** Try it **
Whenever a line below holds the word "product", copy that line.

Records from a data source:
● ● ● ● ● ● ●
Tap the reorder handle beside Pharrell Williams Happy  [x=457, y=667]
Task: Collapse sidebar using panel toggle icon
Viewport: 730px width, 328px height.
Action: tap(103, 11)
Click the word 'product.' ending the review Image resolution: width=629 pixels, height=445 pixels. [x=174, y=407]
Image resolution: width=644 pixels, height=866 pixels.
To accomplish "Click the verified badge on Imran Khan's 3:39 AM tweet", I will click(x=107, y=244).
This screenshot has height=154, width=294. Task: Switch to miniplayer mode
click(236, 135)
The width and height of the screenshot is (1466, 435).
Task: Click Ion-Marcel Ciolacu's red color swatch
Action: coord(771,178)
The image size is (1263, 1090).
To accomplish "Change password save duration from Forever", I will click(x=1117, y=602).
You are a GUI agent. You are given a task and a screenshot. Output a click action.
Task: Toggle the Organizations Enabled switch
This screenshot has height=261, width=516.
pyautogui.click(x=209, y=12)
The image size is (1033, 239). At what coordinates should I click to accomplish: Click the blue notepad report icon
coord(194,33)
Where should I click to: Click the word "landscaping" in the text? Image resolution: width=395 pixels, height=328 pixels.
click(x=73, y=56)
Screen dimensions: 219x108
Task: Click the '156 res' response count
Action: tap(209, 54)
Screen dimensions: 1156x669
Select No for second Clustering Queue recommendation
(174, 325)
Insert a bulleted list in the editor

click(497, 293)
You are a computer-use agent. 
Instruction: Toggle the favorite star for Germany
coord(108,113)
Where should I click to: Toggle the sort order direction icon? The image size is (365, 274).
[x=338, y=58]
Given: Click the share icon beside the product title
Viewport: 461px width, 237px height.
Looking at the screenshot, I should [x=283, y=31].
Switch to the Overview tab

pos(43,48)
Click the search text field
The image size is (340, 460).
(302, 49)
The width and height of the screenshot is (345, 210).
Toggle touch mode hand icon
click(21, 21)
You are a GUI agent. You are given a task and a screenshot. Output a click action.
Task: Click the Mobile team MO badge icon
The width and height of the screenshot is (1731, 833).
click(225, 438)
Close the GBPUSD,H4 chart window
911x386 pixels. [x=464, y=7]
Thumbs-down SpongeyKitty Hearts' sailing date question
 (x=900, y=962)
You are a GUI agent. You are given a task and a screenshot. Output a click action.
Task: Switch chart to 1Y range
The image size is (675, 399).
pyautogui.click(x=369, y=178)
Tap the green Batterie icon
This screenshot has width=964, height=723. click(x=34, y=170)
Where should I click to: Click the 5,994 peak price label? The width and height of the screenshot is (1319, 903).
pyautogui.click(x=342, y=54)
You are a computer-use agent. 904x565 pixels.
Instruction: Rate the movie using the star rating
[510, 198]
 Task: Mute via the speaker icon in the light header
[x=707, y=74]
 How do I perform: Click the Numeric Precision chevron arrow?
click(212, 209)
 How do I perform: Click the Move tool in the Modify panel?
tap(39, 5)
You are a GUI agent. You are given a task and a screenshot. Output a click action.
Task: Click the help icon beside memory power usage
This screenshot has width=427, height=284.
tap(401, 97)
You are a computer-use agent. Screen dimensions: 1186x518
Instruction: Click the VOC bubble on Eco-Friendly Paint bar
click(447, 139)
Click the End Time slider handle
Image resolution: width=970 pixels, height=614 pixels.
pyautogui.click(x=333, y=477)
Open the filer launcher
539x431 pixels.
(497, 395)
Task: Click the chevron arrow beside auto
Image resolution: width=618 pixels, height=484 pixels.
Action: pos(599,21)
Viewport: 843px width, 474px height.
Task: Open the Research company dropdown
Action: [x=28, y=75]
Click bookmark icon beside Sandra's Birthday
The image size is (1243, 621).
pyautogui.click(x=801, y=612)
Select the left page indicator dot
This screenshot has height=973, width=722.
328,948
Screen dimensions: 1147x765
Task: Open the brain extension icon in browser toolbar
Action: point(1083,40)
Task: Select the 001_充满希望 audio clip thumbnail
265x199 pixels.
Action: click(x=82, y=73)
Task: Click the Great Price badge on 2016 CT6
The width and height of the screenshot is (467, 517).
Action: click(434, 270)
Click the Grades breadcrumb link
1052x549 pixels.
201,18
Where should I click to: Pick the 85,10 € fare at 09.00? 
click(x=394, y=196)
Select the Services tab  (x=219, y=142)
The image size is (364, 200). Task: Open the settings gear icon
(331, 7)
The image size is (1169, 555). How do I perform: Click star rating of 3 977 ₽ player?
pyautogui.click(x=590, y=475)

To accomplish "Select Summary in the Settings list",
● ● ● ● ● ● ●
** Answer space **
Click the word 'product.' ending the review Image resolution: width=629 pixels, height=445 pixels. [x=174, y=407]
Given: Click the share icon beside the product title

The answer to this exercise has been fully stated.